Triage Time At Belial Bank – U.S. Bank vs. Flynn

Have Big Banks Become Deer in the Headlights?

“…any assignments of the beneficial interest must be recorded in order for a non-judicial foreclosure to comply with the Oregon Trust Deed Act.  The defendant [borrower] presented evidence in Exhibit 104 that by December 4, 2009, and apparently through December 11, 2010, Freddie Mac was the owner of the mortgage and therefore the holder of the beneficial interest in the property.  No evidence that this transfer of the beneficial interest was ever recorded was presented by plaintiff [bank], so I am concluding that the recording never occurred.”  Honorable Jenefer Stenzel Grant, Circuit Court Judge, Columbia County, Oregon. [Memorandum Opinion, June 23, 2011. Parentheticals mine.
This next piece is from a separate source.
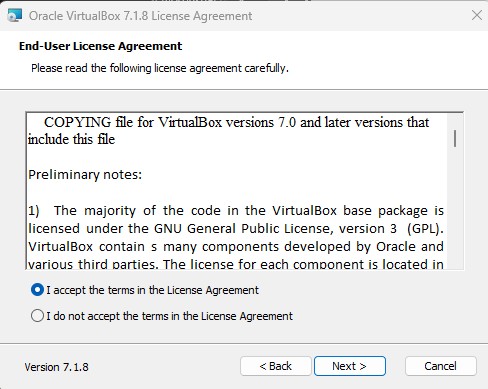Close the License Agreement dialog with X
Image resolution: width=488 pixels, height=389 pixels.
pyautogui.click(x=477, y=15)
PCQ]

Once again, the best and brightest minds in the banking, servicing, and title industries are on yet another conference call, as they continue to hear the distant drumbeat of defeat.  In addition, we are joined by Belial’s version of cub reporter Jimmy Olson, honest but naïve, legal intern, Les Guile. The title industry is represented by Liz Pendens, whose has had previous contentious exchanges with Dee Faulting, the feisty representative of the default servicing industry.  Damian Faust, Belial’s lead counsel and hatchet man, and its chief schemer and PR man, Kenneth Y. Slick III (aka “K.Y.”) have joined the conversation, as well. Lucy Furr, B.L. Zebub’s loyal secretary, has dutifully transcribed the conversation, presumably scrubbing it for any admissions that might result in a perp walk like Lee Farkas.  Regretfully, I cannot reveal how this purloined post has fallen into my hands. – PCQ

B.L. Zebub:  “Well gang, it’s certainly been an eventful few months, hasn’t it?  Visitors 10, Home Team, zip.  I’ve hastily called this phone conference to see if we can’t figure out what’s happening to our industry, and how we can turn things around.  I want solid contributions from each of you. No handwringing Liz, and no bickering, Dee.  I’m tired of the blame game.  Les, if you have a question or two, go ahead and ask.  We want to make sure your internship is a memorable one.  KY, let’s start with you – and by the way, I enjoyed that “confidential” interview you gave that ended up on the Internet, with not one single redaction.  You sounded pretty full of yourself – what were you thinking when you let yourself be interviewed without first having that reporter take a TSA-style enhanced body search by our security team?  That hidden tape recorder was your undoing.”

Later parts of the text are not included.